Our aim was to explore the mechanism of insulin secretion, study the effect of VEGF-B on insulin secretion, and provide a new strategy to prevent the progression of T2D.
This study was performed with in vitro cultures of MIN6 cells. By studying the effect of VEGF-B on insulin secretion in MIN6 cells and detecting the levels of Ca2+ and cyclic adenosine monophosphate (cAMP) in the insulin secretion signaling pathway and the expression of key proteins in the PI3K-AKT (phosphatidylinositol 3-kinase-serine/threonine kinase) signaling pathway, the effect of VEGF-B on the insulin secretion mechanism was discussed. Statistical analyses were performed using SPSS statistical software (version 22.0).

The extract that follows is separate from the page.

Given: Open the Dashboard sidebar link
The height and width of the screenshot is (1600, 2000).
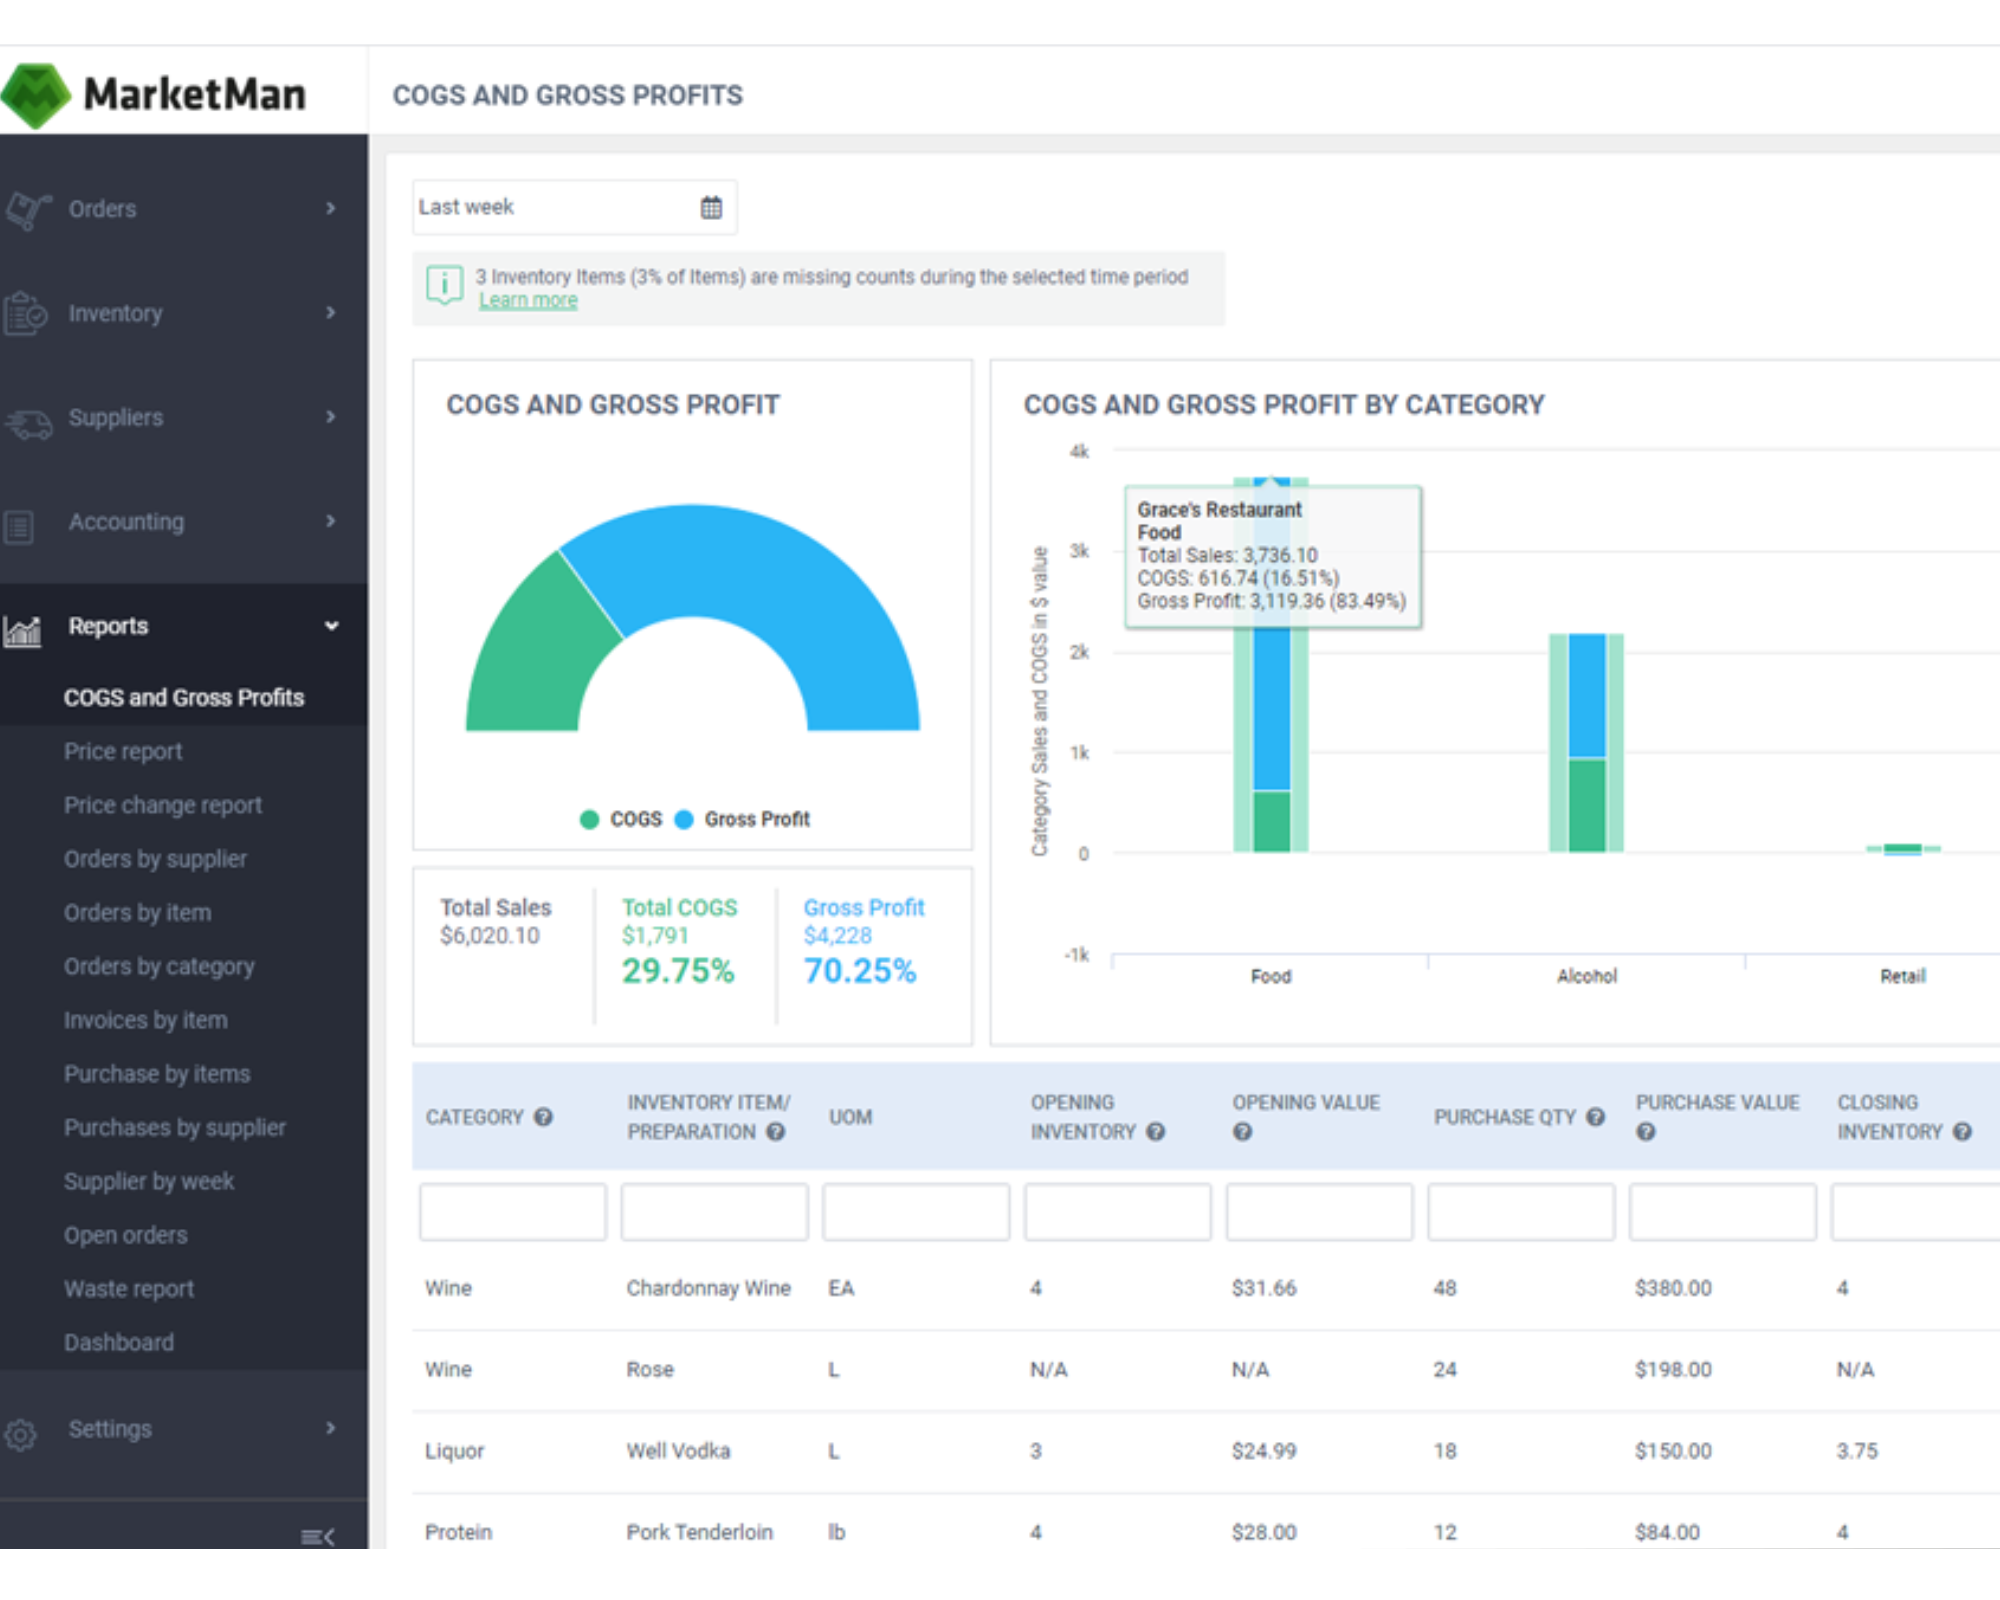Looking at the screenshot, I should point(119,1343).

In this study, we found that exogenous VEGF-B treatment inhibited the secretion of insulin and simultaneously reduced the levels of Ca2+ and cAMP in MIN6 cells. In MIN6 cells with VEGF-B knockdown, insulin secretion and Ca2+ and cAMP levels increased. The effect of VEGF-B on insulin occurred through the PI3K-AKT pathway.
VEGF-B can inhibit insulin secretion through the PI3K-AKT pathway and may become a new target for the study of T2D. Our study provides new mechanistic insight into insulin secretion.
This study could provide new insights into the mechanism of insulin secretion and form the foundation for new ideas for the prevention of T2D.